■ 题目 1:
根据下面这篇讲用户画像系统的原文，回答：
(a) 实验要求里，数据存在什么里？
(b) 人员画像用什么在前端展示？
(c) 爬虫爬取哔哩哔哩用户的哪两样内容？

------------------------------------------------------------

基于python的用户画像系统设计与实现

实验要求

  • 编程语言:python
  • 爬取内容:爬取用户基础属性和UP主属性
  • 数据存储:mysql
  • 生成用户画像和UP主的画像
  • flask前端展示人员画像

爬虫

  • 爬取哔哩哔哩用户收藏夹内容和关注列表,代码如下:

def shoucangjia(cookie, mysql_handler, uid):
    import requests
    media_ids = get_media_id(cookie, uid)
    for media_id in media_ids:
        # url = "https://api.bilibili.com/x/v3/fav/resource/list?media_id=756273631&pn=1&ps=20&keyword=&order=mtime&type=0&tid=0&platform=web&jsonp=jsonp"
        url = f"https://api.bilibili.com/x/v3/fav/resource/list?media_id={media_id}&pn=1&ps=20&keyword=&order=mtime&type=0&tid=0&platform=web&jsonp=jsonp"

------------------------------------------------------------

■ 题目 2: 把下面数据行中，从含有“Screenshot is 768x2076.”的那一行起，到含有“Become a subscriber (384, 120)”的那一行为止（两头都算），输出成两列 CSV。列名用“查询”和“结果”，每个请求占一行，分别放请求文字和它的答案。每一项都放进一个带引号的字段，里面的换行改成空格。

■ 数据行:
------------------------------------------------------------

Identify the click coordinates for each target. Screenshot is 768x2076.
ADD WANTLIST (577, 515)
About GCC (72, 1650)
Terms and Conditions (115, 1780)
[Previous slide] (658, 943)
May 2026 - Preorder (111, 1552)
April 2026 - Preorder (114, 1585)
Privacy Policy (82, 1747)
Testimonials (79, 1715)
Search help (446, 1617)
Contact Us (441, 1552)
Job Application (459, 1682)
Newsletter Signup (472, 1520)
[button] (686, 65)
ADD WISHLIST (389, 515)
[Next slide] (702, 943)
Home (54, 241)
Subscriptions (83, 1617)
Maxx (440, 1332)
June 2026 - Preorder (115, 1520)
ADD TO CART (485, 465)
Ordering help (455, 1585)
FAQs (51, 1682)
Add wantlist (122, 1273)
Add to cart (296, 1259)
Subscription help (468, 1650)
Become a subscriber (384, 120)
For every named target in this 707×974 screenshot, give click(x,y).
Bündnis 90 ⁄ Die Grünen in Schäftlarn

------------------------------------------------------------

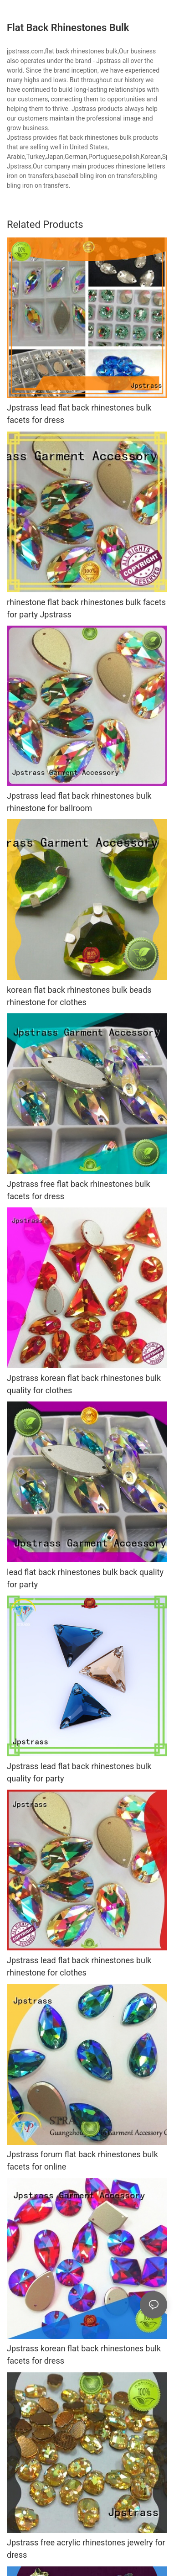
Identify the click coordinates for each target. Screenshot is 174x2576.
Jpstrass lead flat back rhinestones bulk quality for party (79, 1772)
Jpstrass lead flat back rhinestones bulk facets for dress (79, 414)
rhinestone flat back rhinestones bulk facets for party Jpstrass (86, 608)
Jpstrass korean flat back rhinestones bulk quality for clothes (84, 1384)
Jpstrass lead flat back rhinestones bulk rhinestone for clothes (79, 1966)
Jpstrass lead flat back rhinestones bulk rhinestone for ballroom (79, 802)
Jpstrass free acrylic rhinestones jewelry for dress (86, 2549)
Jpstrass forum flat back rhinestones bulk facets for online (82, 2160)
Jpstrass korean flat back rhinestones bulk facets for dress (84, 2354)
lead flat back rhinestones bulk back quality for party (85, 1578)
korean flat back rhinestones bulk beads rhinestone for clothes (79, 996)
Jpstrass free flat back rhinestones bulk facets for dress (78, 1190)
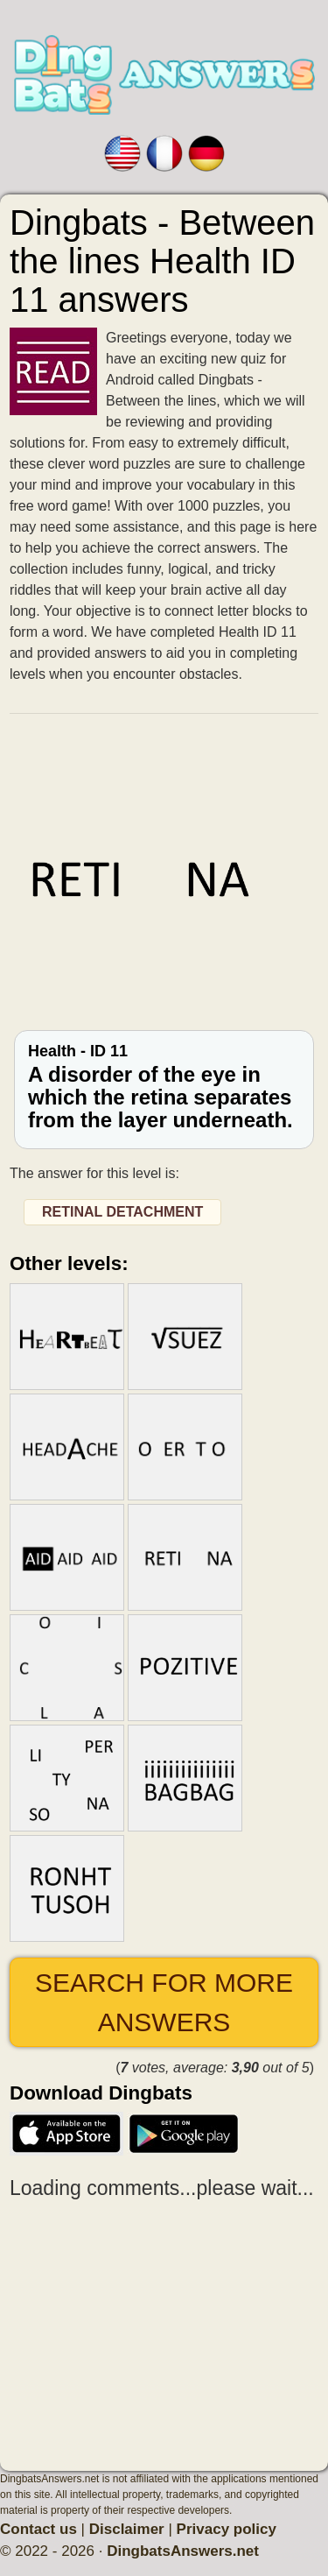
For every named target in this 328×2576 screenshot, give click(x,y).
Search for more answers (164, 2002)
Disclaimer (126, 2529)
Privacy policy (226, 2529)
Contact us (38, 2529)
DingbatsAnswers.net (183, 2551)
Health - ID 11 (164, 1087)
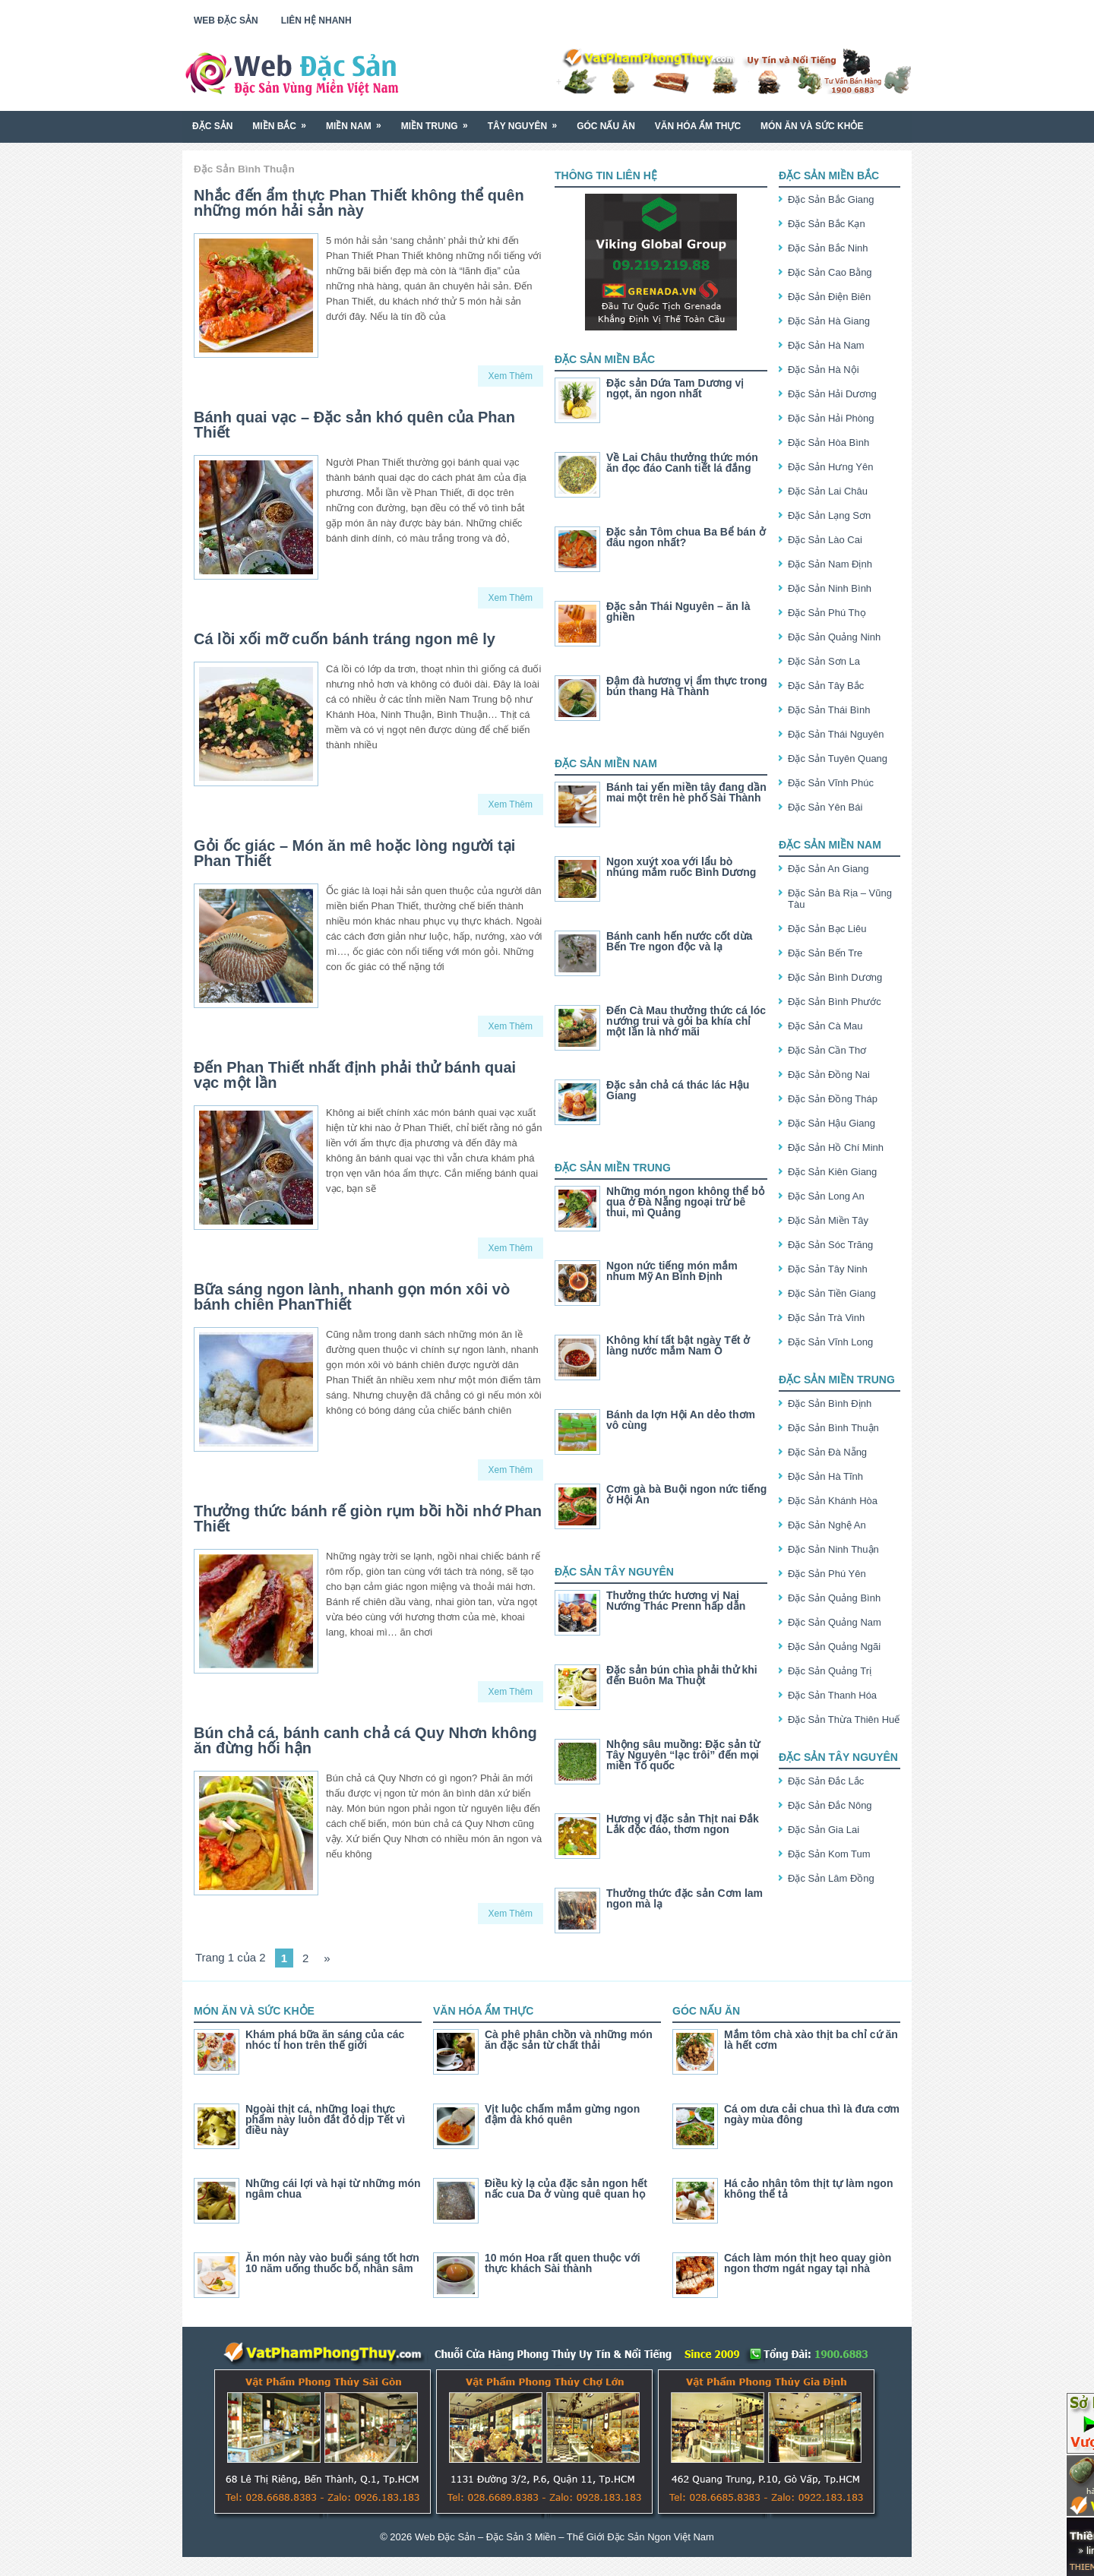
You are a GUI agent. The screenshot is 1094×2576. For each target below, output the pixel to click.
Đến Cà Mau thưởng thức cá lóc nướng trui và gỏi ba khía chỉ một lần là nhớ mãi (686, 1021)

------------------------------------------------------------

■ 参考答案 1:
(a) mysql
(b) flask
(c) 用户收藏夹内容和关注列表

■ 参考答案 2:
查询,结果
"Identify the click coordinates for each target. Screenshot is 768x2076. ADD WANTLIST","(577, 515)"
"About GCC","(72, 1650)"
"Terms and Conditions","(115, 1780)"
"[Previous slide]","(658, 943)"
"May 2026 - Preorder","(111, 1552)"
"April 2026 - Preorder","(114, 1585)"
"Privacy Policy","(82, 1747)"
"Testimonials","(79, 1715)"
"Search help","(446, 1617)"
"Contact Us","(441, 1552)"
"Job Application","(459, 1682)"
"Newsletter Signup","(472, 1520)"
"[button]","(686, 65)"
"ADD WISHLIST","(389, 515)"
"[Next slide]","(702, 943)"
"Home","(54, 241)"
"Subscriptions","(83, 1617)"
"Maxx","(440, 1332)"
"June 2026 - Preorder","(115, 1520)"
"ADD TO CART","(485, 465)"
"Ordering help","(455, 1585)"
"FAQs","(51, 1682)"
"Add wantlist","(122, 1273)"
"Add to cart","(296, 1259)"
"Subscription help","(468, 1650)"
"Become a subscriber","(384, 120)"